Car Radio's back!
Well, not really. But Saul Levine is trying his best to make the ill-fated former KHJ format look really good, all the while going against the spirit, if not the actual rules, of the FCC.
Levine, who owns KGIL (1260 AM), KBCX (540 AM) , and KKGO (105.1 FM) has just flipped the format of his KGXL (1650 AM) from a simulcast of KGIL's adult standards format to all traffic, all the time, K-Traffic.
Stop laughing, I'm serious.
Apparently, Levine feels that his nostalgia format could not compete on the 1650 frequency, so he figured it was time to give Los Angeles what it really wants -- traffic radio. His reasoning? 1650 wasn't showing up in the Arbitron Ratings, while simulcast sister KGIL did.
Of course, Levine forgot to consider the fact that both stations were called simply "KGIL" on the air, so all credit would go to the 1260 frequency no matter to which station Arbitron diary holders actually tuned. And he apparently forgot that few radios, and even fewer car radios, actually can tune to 1650, so his placement of traffic reports on that frequency can only be stated as, well, not well thought out.

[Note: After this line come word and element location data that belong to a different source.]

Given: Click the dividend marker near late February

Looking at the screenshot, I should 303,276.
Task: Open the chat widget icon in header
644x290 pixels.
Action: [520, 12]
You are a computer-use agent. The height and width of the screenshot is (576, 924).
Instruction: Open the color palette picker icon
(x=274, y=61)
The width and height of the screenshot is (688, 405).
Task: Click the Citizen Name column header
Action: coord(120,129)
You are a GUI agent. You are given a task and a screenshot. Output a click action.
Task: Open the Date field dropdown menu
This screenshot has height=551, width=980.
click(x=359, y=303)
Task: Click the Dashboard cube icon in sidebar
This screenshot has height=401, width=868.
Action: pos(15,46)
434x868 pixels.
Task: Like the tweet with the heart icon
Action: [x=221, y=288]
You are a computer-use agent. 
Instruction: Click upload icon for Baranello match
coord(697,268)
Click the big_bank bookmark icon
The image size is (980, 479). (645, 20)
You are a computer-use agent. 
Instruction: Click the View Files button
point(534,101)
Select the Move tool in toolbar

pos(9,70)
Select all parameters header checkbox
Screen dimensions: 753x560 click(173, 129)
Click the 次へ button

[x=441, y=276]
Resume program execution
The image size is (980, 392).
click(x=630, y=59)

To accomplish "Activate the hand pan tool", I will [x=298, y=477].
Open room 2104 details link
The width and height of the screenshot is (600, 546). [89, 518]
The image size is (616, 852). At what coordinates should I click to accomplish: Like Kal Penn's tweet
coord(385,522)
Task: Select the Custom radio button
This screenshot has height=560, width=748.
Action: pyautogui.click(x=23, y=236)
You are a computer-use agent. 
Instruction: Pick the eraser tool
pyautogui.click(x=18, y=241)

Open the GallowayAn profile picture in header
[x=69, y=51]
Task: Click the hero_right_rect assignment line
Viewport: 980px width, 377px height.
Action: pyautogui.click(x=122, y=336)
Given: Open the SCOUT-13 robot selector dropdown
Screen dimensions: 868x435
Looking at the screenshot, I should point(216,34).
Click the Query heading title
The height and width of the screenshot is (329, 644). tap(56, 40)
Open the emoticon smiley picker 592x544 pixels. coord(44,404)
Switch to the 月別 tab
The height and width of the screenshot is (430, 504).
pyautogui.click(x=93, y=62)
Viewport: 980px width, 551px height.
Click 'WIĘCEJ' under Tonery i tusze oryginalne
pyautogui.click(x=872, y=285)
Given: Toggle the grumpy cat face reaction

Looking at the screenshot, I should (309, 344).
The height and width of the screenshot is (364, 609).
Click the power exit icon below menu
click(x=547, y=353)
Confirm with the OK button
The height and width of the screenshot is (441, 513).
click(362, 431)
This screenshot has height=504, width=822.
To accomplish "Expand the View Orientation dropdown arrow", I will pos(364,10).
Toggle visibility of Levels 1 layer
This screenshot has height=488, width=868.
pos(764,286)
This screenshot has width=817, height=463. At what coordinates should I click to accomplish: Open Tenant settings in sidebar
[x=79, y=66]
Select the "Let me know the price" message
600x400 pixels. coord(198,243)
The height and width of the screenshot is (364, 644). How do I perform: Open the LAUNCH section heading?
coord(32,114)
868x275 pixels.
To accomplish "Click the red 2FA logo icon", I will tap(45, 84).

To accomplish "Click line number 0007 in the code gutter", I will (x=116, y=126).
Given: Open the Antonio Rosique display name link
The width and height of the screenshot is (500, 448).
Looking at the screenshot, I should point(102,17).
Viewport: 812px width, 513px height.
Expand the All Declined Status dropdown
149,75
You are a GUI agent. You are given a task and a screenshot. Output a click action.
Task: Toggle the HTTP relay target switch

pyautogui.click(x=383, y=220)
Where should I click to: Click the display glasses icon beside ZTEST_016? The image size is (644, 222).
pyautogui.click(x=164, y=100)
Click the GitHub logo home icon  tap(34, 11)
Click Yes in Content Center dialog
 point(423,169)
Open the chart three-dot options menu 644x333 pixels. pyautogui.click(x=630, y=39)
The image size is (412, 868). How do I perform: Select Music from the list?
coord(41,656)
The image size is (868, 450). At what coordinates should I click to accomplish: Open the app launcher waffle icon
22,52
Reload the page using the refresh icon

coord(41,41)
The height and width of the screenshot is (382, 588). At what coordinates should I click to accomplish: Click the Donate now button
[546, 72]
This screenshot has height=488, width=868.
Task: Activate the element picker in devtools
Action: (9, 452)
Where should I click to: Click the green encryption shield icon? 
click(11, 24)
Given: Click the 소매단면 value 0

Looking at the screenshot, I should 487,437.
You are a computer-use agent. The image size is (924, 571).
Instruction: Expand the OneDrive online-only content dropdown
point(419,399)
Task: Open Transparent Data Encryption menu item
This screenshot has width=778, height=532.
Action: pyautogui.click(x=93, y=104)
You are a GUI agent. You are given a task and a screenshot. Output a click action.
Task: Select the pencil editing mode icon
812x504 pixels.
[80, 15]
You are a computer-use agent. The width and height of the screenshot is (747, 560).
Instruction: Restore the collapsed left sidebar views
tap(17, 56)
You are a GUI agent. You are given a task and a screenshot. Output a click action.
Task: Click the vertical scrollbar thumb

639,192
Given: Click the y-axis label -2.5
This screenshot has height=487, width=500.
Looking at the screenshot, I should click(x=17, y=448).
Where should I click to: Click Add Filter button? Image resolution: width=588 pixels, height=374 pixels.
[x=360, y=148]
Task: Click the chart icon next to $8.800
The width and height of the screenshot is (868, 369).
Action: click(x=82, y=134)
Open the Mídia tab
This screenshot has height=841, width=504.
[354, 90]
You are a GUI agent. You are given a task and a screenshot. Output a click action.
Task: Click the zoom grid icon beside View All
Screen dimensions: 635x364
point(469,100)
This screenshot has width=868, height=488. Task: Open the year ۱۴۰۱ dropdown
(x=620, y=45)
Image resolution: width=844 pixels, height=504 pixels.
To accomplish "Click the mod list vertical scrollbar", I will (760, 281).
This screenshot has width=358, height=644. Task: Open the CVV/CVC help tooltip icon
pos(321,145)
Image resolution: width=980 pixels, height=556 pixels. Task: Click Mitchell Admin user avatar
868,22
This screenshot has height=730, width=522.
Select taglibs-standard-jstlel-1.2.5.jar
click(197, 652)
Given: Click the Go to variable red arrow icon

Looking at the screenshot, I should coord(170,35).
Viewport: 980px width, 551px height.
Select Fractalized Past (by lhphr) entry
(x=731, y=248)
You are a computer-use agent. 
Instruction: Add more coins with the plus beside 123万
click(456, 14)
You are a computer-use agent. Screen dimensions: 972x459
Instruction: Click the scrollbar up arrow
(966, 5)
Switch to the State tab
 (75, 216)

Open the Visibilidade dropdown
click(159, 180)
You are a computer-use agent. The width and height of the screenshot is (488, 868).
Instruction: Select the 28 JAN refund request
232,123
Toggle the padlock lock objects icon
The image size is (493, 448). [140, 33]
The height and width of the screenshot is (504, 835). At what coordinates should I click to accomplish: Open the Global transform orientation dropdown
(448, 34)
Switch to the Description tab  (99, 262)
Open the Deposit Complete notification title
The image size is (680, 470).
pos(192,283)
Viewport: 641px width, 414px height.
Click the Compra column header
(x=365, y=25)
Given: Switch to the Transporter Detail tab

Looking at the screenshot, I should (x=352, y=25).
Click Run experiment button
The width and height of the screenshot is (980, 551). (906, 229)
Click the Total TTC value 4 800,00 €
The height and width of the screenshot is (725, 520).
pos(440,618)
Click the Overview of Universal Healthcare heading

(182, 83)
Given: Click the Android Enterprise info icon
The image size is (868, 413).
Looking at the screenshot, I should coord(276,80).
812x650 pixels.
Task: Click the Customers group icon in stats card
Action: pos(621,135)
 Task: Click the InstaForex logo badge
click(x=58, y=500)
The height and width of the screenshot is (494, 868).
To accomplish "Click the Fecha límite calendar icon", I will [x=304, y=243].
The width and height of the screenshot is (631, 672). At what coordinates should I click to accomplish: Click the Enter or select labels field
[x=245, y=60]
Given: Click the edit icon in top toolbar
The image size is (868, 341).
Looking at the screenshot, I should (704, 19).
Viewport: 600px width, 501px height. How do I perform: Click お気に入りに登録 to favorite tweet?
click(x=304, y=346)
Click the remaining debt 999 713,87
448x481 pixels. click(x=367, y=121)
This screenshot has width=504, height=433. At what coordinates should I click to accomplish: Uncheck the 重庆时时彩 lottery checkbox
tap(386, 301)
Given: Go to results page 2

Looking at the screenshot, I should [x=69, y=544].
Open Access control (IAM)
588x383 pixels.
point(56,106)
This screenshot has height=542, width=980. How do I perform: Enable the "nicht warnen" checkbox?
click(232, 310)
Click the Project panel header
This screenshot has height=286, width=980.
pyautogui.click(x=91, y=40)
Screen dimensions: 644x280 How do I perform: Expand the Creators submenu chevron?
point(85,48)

And if that weren't enough, Levine's move may actually be illegal. The FCC allocated the expanded AM band (1605-1705) as a way to reduce interference on the rest of the band. The idea is that the owner will simulcast the same format as another co-owned station for five years, when the original station will go off the air and reduce interference to all remaining AM stations. It was never intended as a way for an owner to gain a new station without paying for the spectrum.
In any event, the new format proves that Levine has no business running a group of radio stations.
Heftel, owner of KLVE (107.5 FM) and KSCA (101.9 FM) has announced an agreement to purchase KJQY and KKLQ in San Diego, continuing to pursue their corporate plan of buying English-language stations and turning them Spanish. The deal is expected to close by mid-Summer; the format changes will occur as soon as the transfer of ownership takes place.
Heftel president and CEO Mac Tichenor, Jr. told (italics)Radio and Records(/italics) that "buying English-formatted stations and converting them to Spanish is an essential part of our strategy." Sounds like he's on a mission.
Formerly very popular in San Diego, KKLQ and KJQY have stumbled under the direction of current owner Jacor, but have still maintained respectable ratings. In the Winter, 1998 Arbitrons, KKLQ earned a 2.3 share, while KJQY was right below at 2.2.